◆ Assignment ◆
Each line below is to be copied exactly as it appears.

[[ Data shown, beginning ]]

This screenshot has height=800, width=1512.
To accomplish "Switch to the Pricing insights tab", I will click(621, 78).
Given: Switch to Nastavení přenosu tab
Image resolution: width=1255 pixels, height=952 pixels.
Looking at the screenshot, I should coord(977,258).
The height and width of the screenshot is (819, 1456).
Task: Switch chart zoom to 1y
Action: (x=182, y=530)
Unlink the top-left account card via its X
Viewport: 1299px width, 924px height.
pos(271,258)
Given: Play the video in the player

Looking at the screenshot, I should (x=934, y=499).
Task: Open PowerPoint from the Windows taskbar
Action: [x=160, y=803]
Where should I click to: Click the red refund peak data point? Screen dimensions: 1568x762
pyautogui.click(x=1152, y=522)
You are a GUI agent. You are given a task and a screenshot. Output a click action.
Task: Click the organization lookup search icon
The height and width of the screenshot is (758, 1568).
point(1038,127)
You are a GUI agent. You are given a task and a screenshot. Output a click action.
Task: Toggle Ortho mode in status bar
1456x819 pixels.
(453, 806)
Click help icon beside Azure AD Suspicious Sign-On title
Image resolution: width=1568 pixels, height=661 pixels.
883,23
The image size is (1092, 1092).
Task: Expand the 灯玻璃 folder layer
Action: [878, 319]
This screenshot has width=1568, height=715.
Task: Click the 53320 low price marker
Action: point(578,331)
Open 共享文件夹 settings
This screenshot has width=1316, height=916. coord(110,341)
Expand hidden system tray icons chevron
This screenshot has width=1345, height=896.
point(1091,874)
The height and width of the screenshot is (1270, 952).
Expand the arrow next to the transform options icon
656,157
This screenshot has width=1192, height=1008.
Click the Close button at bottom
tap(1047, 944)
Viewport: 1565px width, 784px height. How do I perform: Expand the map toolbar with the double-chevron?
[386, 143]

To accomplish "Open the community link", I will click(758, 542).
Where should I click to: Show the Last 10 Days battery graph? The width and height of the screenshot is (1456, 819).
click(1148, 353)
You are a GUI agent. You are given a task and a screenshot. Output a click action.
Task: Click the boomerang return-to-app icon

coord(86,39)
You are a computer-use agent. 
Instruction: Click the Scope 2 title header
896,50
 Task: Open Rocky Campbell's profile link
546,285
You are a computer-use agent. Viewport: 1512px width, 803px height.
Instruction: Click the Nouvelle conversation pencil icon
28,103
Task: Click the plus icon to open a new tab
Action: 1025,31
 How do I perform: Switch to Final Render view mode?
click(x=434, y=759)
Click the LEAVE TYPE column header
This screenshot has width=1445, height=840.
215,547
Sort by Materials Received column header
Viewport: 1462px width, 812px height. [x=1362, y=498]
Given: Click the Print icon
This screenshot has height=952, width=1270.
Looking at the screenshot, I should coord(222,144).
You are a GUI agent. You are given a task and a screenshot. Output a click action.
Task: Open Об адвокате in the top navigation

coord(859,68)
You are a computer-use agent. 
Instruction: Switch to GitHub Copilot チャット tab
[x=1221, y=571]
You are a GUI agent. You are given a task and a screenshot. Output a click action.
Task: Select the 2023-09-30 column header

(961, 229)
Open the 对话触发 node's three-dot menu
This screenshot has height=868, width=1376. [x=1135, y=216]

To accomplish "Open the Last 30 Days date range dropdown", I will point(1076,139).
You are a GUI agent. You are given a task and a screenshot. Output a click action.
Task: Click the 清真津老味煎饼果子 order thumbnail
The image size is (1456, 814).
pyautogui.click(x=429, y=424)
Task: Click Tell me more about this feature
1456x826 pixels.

[[ Data shown, end ]]

◆ Answer ◆
This screenshot has height=800, width=1512.
To accomplish "Switch to the Pricing insights tab", I will click(621, 78).
Given: Switch to Nastavení přenosu tab
Image resolution: width=1255 pixels, height=952 pixels.
Looking at the screenshot, I should coord(977,258).
The height and width of the screenshot is (819, 1456).
Task: Switch chart zoom to 1y
Action: (x=182, y=530)
Unlink the top-left account card via its X
Viewport: 1299px width, 924px height.
pos(271,258)
Given: Play the video in the player

Looking at the screenshot, I should (x=934, y=499).
Task: Open PowerPoint from the Windows taskbar
Action: [x=160, y=803]
Where should I click to: Click the red refund peak data point? Screen dimensions: 1568x762
pyautogui.click(x=1152, y=522)
You are a GUI agent. You are given a task and a screenshot. Output a click action.
Task: Click the organization lookup search icon
The height and width of the screenshot is (758, 1568).
point(1038,127)
You are a GUI agent. You are given a task and a screenshot. Output a click action.
Task: Toggle Ortho mode in status bar
1456x819 pixels.
(453, 806)
Click help icon beside Azure AD Suspicious Sign-On title
Image resolution: width=1568 pixels, height=661 pixels.
883,23
The image size is (1092, 1092).
Task: Expand the 灯玻璃 folder layer
Action: [878, 319]
This screenshot has width=1568, height=715.
Task: Click the 53320 low price marker
Action: point(578,331)
Open 共享文件夹 settings
This screenshot has width=1316, height=916. coord(110,341)
Expand hidden system tray icons chevron
This screenshot has width=1345, height=896.
point(1091,874)
The height and width of the screenshot is (1270, 952).
Expand the arrow next to the transform options icon
656,157
This screenshot has width=1192, height=1008.
Click the Close button at bottom
tap(1047, 944)
Viewport: 1565px width, 784px height. How do I perform: Expand the map toolbar with the double-chevron?
[386, 143]

To accomplish "Open the community link", I will click(758, 542).
Where should I click to: Show the Last 10 Days battery graph? The width and height of the screenshot is (1456, 819).
click(1148, 353)
You are a GUI agent. You are given a task and a screenshot. Output a click action.
Task: Click the boomerang return-to-app icon

coord(86,39)
You are a computer-use agent. 
Instruction: Click the Scope 2 title header
896,50
 Task: Open Rocky Campbell's profile link
546,285
You are a computer-use agent. Viewport: 1512px width, 803px height.
Instruction: Click the Nouvelle conversation pencil icon
28,103
Task: Click the plus icon to open a new tab
Action: 1025,31
 How do I perform: Switch to Final Render view mode?
click(x=434, y=759)
Click the LEAVE TYPE column header
This screenshot has width=1445, height=840.
215,547
Sort by Materials Received column header
Viewport: 1462px width, 812px height. [x=1362, y=498]
Given: Click the Print icon
This screenshot has height=952, width=1270.
Looking at the screenshot, I should coord(222,144).
You are a GUI agent. You are given a task and a screenshot. Output a click action.
Task: Open Об адвокате in the top navigation

coord(859,68)
You are a computer-use agent. 
Instruction: Switch to GitHub Copilot チャット tab
[x=1221, y=571]
You are a GUI agent. You are given a task and a screenshot. Output a click action.
Task: Select the 2023-09-30 column header

(961, 229)
Open the 对话触发 node's three-dot menu
This screenshot has height=868, width=1376. [x=1135, y=216]

To accomplish "Open the Last 30 Days date range dropdown", I will point(1076,139).
You are a GUI agent. You are given a task and a screenshot. Output a click action.
Task: Click the 清真津老味煎饼果子 order thumbnail
The image size is (1456, 814).
pyautogui.click(x=429, y=424)
Task: Click Tell me more about this feature
1456x826 pixels.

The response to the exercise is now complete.